Developing an efficient, concise synthesis of the fungal natural product illudalic acid has been a long-standing challenge, made more pressing by the recent discovery that illudalic acid and analogs are selective phosphatase inhibitors. Syntheses of illudalic acid have become progressively more efficient over the decades yet remain strategically grounded in a 17-step synthesis reported in 1977. Here we validate a two-step process-convergent [4 + 2] benzannulation and one-pot coordinated functional group manipulations-for preparing the key trifunctional pharmacophore of illudalic acid. The modular building blocks are readily available in 2-3 steps, for a longest linear sequence (LLS) of 5 steps to illudalic acid from 3,3-dimethylcyclopentanone. A small collection of analogous indanes and tetralins featuring the same pharmacophore were prepared by a similar route.
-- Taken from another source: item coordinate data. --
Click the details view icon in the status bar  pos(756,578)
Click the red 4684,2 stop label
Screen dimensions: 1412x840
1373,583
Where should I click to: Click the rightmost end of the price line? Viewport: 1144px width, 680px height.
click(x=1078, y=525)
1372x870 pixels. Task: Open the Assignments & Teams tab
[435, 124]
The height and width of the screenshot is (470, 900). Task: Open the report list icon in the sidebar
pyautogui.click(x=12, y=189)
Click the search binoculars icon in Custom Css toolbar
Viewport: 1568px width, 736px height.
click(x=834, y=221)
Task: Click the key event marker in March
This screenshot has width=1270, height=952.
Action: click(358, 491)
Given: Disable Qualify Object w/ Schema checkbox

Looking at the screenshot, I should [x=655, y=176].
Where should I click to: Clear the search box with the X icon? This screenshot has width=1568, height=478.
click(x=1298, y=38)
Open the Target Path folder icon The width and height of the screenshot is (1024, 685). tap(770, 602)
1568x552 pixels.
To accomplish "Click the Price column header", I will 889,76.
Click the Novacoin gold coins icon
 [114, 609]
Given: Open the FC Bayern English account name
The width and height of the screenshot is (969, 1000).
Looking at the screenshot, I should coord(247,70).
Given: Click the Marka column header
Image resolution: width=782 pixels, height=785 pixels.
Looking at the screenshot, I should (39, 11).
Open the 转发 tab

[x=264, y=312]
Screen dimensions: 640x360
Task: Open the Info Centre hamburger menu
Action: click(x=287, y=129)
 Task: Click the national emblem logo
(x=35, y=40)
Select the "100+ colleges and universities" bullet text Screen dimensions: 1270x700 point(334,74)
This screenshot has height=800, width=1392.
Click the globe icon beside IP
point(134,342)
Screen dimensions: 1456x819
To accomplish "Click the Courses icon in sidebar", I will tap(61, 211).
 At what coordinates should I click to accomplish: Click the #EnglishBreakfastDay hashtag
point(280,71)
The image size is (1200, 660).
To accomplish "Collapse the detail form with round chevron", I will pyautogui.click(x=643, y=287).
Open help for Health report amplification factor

These compounds potently and selectively inhibit the human leukocyte common antigen-related (LAR) subfamily of protein tyrosine phosphatases (PTPs). Evidence supporting a postulated covalent ligation mechanism is provided herein.

Automated summary

Starting from a 17-step synthesis reported in the 1970s, researchers have developed a new synthesis method that only requires a longest linear sequence of 5 steps to successfully synthesize the key pharmacophore of the fungal natural product illudalic acid. A series of analogs featuring the same pharmacophore were prepared through a similar route, showing potent and selective inhibition on protein tyrosine phosphatases. Evidence supporting a postulated covalent ligation mechanism is provided.